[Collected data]
════════

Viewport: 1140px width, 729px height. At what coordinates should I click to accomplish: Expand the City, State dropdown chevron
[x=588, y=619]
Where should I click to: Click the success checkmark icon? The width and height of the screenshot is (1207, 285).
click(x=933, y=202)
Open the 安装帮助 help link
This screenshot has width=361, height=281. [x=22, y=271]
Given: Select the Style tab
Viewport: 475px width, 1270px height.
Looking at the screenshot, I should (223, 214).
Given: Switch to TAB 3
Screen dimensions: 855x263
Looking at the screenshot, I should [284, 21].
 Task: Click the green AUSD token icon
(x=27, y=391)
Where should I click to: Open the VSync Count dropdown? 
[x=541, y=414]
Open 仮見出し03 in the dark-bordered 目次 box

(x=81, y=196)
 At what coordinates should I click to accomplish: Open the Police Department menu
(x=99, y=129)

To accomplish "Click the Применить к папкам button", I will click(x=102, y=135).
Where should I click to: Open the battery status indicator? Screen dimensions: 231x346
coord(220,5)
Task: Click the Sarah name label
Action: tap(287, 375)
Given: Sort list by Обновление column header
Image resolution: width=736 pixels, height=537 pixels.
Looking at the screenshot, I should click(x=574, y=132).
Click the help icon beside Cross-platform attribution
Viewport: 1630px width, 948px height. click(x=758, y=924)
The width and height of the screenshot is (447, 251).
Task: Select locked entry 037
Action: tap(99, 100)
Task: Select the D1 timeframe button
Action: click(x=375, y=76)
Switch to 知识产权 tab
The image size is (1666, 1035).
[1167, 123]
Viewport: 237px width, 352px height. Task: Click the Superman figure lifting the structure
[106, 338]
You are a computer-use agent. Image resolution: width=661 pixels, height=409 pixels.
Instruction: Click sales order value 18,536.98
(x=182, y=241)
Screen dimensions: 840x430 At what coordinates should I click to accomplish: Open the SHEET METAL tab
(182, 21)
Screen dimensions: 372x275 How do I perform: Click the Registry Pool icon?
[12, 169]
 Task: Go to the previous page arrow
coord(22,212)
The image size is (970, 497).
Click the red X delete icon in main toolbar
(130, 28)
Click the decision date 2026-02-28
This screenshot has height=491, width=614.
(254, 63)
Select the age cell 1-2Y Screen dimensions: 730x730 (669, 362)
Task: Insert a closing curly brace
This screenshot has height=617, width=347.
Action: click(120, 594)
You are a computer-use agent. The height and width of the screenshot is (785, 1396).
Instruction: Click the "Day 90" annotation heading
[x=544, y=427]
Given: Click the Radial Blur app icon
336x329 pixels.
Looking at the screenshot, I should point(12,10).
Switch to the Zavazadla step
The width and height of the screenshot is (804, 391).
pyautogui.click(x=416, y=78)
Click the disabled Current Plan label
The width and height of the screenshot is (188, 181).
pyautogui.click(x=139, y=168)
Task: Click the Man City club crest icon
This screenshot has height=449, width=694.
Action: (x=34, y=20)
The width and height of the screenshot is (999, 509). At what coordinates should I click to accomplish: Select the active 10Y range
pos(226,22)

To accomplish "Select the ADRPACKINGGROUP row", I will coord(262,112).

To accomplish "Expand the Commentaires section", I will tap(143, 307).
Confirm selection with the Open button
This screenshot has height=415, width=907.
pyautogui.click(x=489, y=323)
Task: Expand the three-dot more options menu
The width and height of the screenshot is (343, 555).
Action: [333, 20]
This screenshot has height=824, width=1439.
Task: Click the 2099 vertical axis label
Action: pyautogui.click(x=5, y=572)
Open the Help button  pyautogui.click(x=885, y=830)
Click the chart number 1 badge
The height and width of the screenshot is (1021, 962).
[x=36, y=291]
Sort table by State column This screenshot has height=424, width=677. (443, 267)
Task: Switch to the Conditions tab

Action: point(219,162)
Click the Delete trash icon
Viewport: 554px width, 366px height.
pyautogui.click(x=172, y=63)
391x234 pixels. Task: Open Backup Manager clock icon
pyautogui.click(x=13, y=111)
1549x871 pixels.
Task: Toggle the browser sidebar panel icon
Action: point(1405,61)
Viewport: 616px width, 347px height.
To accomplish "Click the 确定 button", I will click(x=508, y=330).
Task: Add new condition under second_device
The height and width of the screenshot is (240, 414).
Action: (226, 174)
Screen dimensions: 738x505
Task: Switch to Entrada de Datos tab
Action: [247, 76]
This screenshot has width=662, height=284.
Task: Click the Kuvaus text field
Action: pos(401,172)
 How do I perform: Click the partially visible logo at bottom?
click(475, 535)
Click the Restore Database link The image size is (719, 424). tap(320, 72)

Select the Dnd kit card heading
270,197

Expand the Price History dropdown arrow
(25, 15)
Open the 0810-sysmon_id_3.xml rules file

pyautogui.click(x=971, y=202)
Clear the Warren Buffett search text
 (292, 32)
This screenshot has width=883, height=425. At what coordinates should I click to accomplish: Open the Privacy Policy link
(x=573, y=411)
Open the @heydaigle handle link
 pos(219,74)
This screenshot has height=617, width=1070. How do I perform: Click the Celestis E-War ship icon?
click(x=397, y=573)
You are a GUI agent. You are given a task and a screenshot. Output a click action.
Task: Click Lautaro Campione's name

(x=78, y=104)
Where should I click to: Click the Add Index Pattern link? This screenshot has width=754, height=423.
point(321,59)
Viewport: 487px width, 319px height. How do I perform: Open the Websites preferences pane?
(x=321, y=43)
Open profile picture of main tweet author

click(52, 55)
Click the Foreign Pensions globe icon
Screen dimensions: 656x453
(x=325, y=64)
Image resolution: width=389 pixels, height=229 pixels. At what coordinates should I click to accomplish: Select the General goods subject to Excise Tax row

════════

*EXERCISE AIM*
Nothing but an exact repetition of the entries is expected here.

*EXERCISE RESULT*
Viewport: 1140px width, 729px height. At what coordinates should I click to accomplish: Expand the City, State dropdown chevron
[x=588, y=619]
Where should I click to: Click the success checkmark icon? The width and height of the screenshot is (1207, 285).
click(x=933, y=202)
Open the 安装帮助 help link
This screenshot has width=361, height=281. [x=22, y=271]
Given: Select the Style tab
Viewport: 475px width, 1270px height.
Looking at the screenshot, I should (223, 214).
Given: Switch to TAB 3
Screen dimensions: 855x263
Looking at the screenshot, I should [284, 21].
 Task: Click the green AUSD token icon
(x=27, y=391)
Where should I click to: Open the VSync Count dropdown? 
[x=541, y=414]
Open 仮見出し03 in the dark-bordered 目次 box

(x=81, y=196)
 At what coordinates should I click to accomplish: Open the Police Department menu
(x=99, y=129)

To accomplish "Click the Применить к папкам button", I will click(x=102, y=135).
Where should I click to: Open the battery status indicator? Screen dimensions: 231x346
coord(220,5)
Task: Click the Sarah name label
Action: tap(287, 375)
Given: Sort list by Обновление column header
Image resolution: width=736 pixels, height=537 pixels.
Looking at the screenshot, I should click(x=574, y=132).
Click the help icon beside Cross-platform attribution
Viewport: 1630px width, 948px height. click(x=758, y=924)
The width and height of the screenshot is (447, 251).
Task: Select locked entry 037
Action: tap(99, 100)
Task: Select the D1 timeframe button
Action: click(x=375, y=76)
Switch to 知识产权 tab
The image size is (1666, 1035).
[1167, 123]
Viewport: 237px width, 352px height. Task: Click the Superman figure lifting the structure
[106, 338]
You are a computer-use agent. Image resolution: width=661 pixels, height=409 pixels.
Instruction: Click sales order value 18,536.98
(x=182, y=241)
Screen dimensions: 840x430 At what coordinates should I click to accomplish: Open the SHEET METAL tab
(182, 21)
Screen dimensions: 372x275 How do I perform: Click the Registry Pool icon?
[12, 169]
 Task: Go to the previous page arrow
coord(22,212)
The image size is (970, 497).
Click the red X delete icon in main toolbar
(130, 28)
Click the decision date 2026-02-28
This screenshot has height=491, width=614.
(254, 63)
Select the age cell 1-2Y Screen dimensions: 730x730 (669, 362)
Task: Insert a closing curly brace
This screenshot has height=617, width=347.
Action: click(120, 594)
You are a computer-use agent. The height and width of the screenshot is (785, 1396).
Instruction: Click the "Day 90" annotation heading
[x=544, y=427]
Given: Click the Radial Blur app icon
336x329 pixels.
Looking at the screenshot, I should point(12,10).
Switch to the Zavazadla step
The width and height of the screenshot is (804, 391).
pyautogui.click(x=416, y=78)
Click the disabled Current Plan label
The width and height of the screenshot is (188, 181).
pyautogui.click(x=139, y=168)
Task: Click the Man City club crest icon
This screenshot has height=449, width=694.
Action: (x=34, y=20)
The width and height of the screenshot is (999, 509). At what coordinates should I click to accomplish: Select the active 10Y range
pos(226,22)

To accomplish "Select the ADRPACKINGGROUP row", I will coord(262,112).

To accomplish "Expand the Commentaires section", I will tap(143, 307).
Confirm selection with the Open button
This screenshot has height=415, width=907.
pyautogui.click(x=489, y=323)
Task: Expand the three-dot more options menu
The width and height of the screenshot is (343, 555).
Action: [333, 20]
This screenshot has height=824, width=1439.
Task: Click the 2099 vertical axis label
Action: pyautogui.click(x=5, y=572)
Open the Help button  pyautogui.click(x=885, y=830)
Click the chart number 1 badge
The height and width of the screenshot is (1021, 962).
[x=36, y=291]
Sort table by State column This screenshot has height=424, width=677. (443, 267)
Task: Switch to the Conditions tab

Action: point(219,162)
Click the Delete trash icon
Viewport: 554px width, 366px height.
pyautogui.click(x=172, y=63)
391x234 pixels. Task: Open Backup Manager clock icon
pyautogui.click(x=13, y=111)
1549x871 pixels.
Task: Toggle the browser sidebar panel icon
Action: point(1405,61)
Viewport: 616px width, 347px height.
To accomplish "Click the 确定 button", I will click(x=508, y=330).
Task: Add new condition under second_device
The height and width of the screenshot is (240, 414).
Action: (226, 174)
Screen dimensions: 738x505
Task: Switch to Entrada de Datos tab
Action: [247, 76]
This screenshot has width=662, height=284.
Task: Click the Kuvaus text field
Action: pos(401,172)
 How do I perform: Click the partially visible logo at bottom?
click(475, 535)
Click the Restore Database link The image size is (719, 424). tap(320, 72)

Select the Dnd kit card heading
270,197

Expand the Price History dropdown arrow
(25, 15)
Open the 0810-sysmon_id_3.xml rules file

pyautogui.click(x=971, y=202)
Clear the Warren Buffett search text
 (292, 32)
This screenshot has width=883, height=425. At what coordinates should I click to accomplish: Open the Privacy Policy link
(x=573, y=411)
Open the @heydaigle handle link
 pos(219,74)
This screenshot has height=617, width=1070. How do I perform: Click the Celestis E-War ship icon?
click(x=397, y=573)
You are a GUI agent. You are given a task and a screenshot. Output a click action.
Task: Click Lautaro Campione's name

(x=78, y=104)
Where should I click to: Click the Add Index Pattern link? This screenshot has width=754, height=423.
point(321,59)
Viewport: 487px width, 319px height. How do I perform: Open the Websites preferences pane?
(x=321, y=43)
Open profile picture of main tweet author

click(52, 55)
Click the Foreign Pensions globe icon
Screen dimensions: 656x453
(x=325, y=64)
Image resolution: width=389 pixels, height=229 pixels. At what coordinates should I click to accomplish: Select the General goods subject to Excise Tax row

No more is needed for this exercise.